WHAT YOU WILL DO> Look for "plus" in the records and copy every line that has it.

===

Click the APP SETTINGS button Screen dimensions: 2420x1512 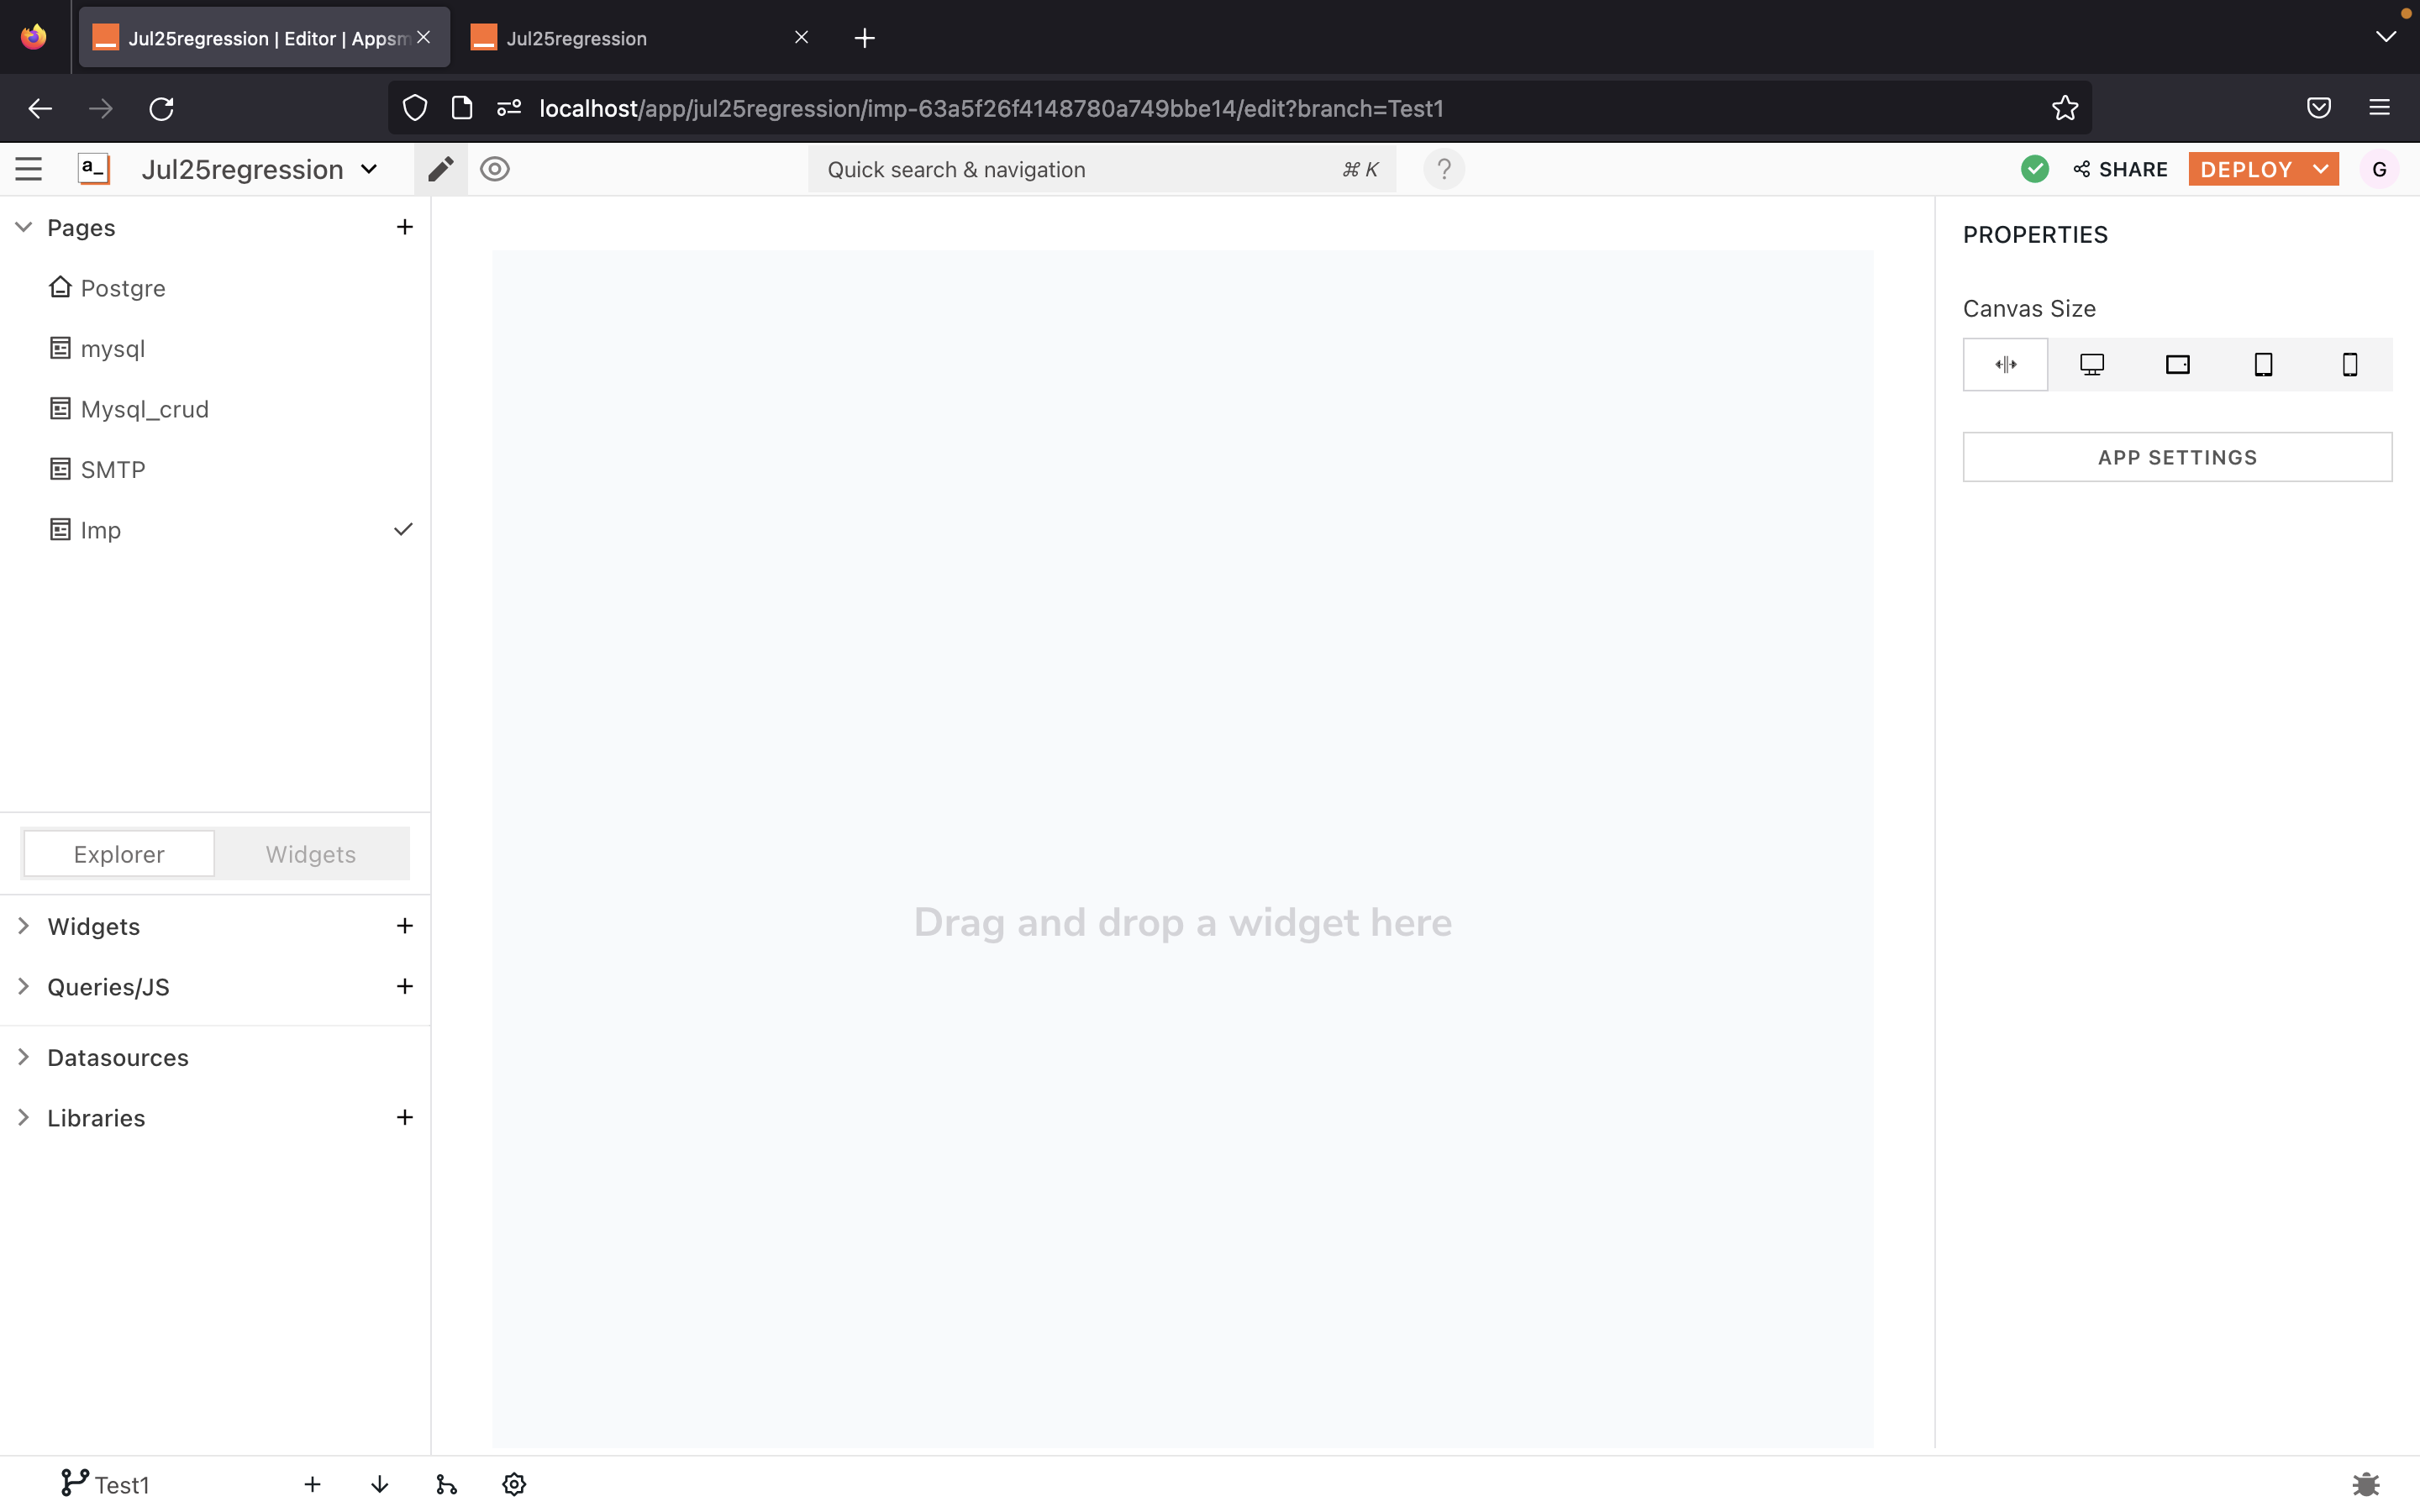click(2177, 457)
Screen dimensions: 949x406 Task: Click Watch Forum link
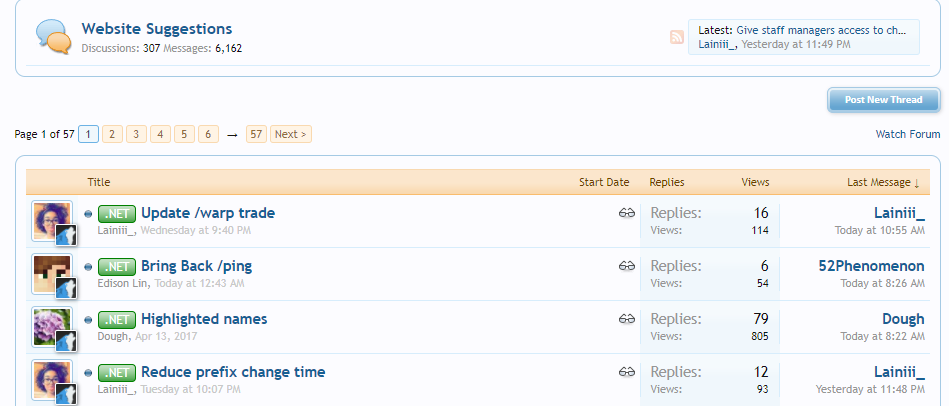[x=908, y=134]
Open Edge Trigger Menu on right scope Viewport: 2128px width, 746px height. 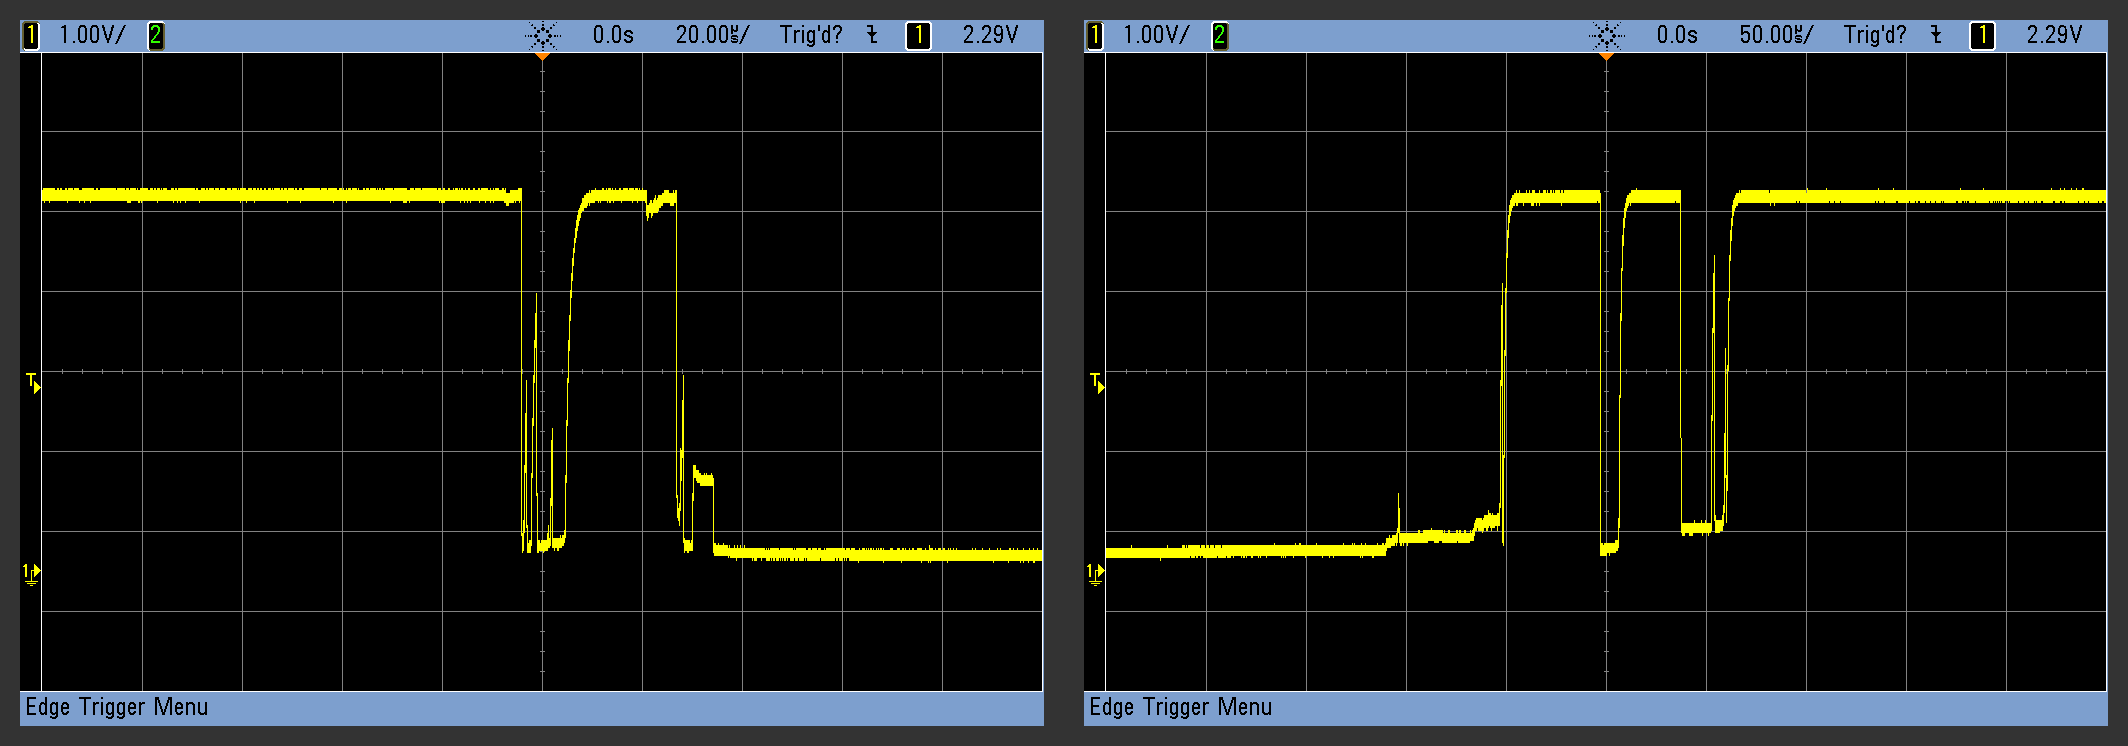coord(1181,707)
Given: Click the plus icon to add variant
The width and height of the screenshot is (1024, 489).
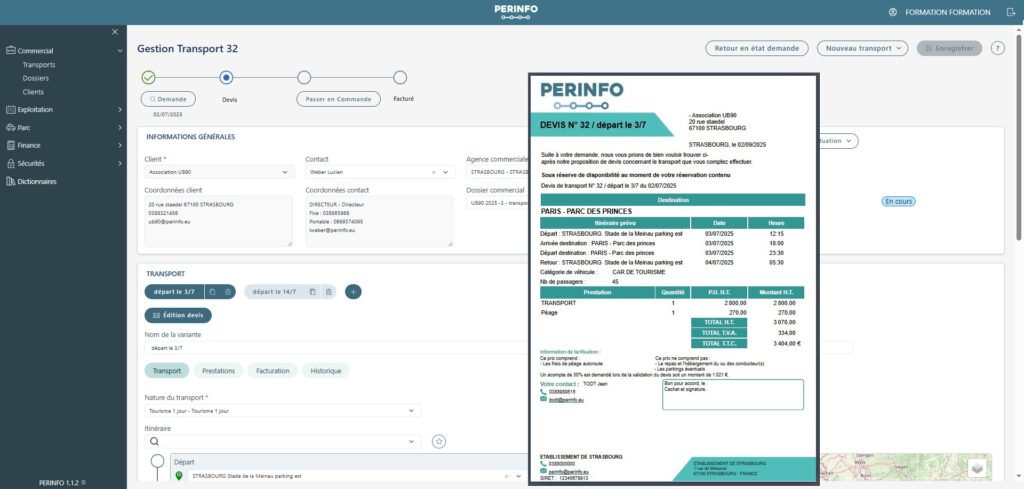Looking at the screenshot, I should (353, 292).
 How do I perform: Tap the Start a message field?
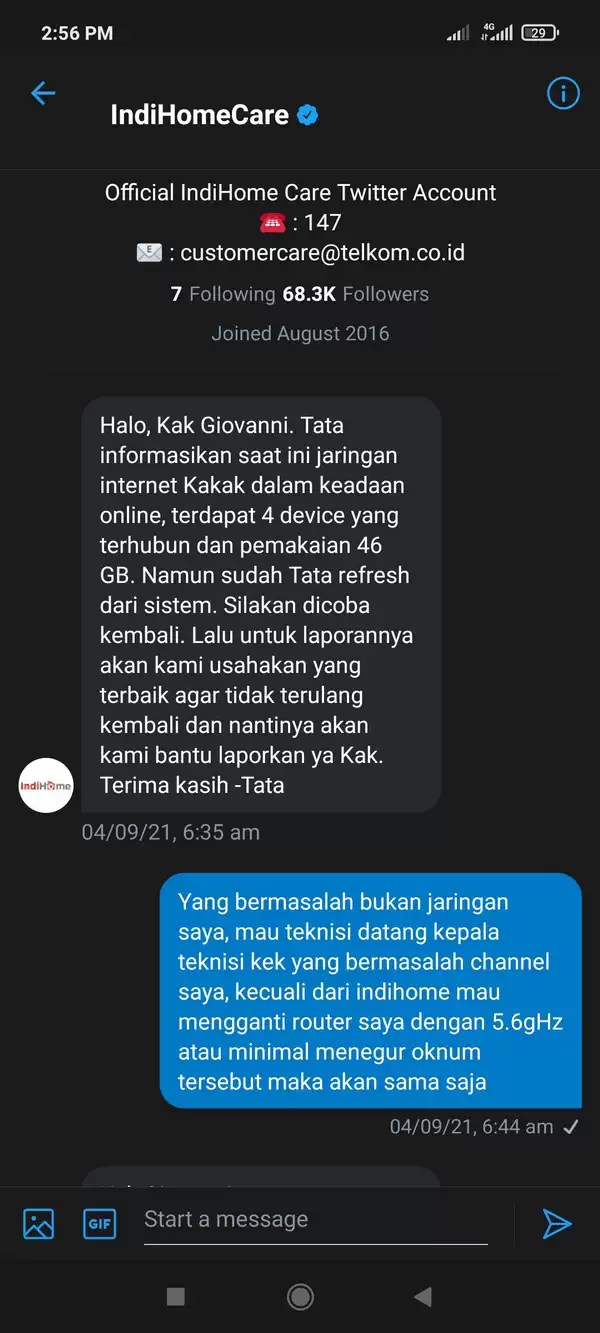pos(316,1221)
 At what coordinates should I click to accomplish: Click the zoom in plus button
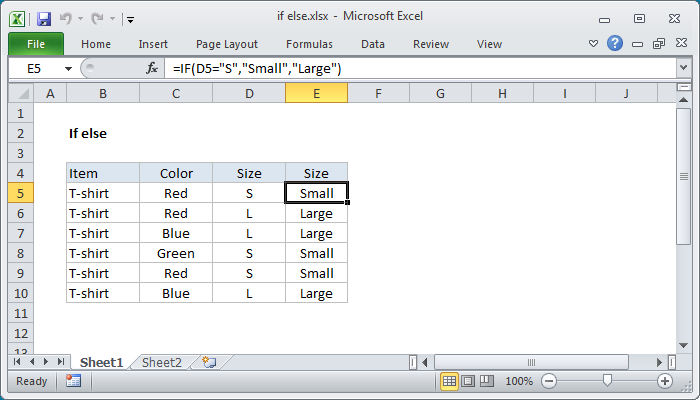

===

EXERCISE RESPONSE>
Given: Click the plus icon to add variant
 At what coordinates should I click to accomplish: Click the zoom in plus button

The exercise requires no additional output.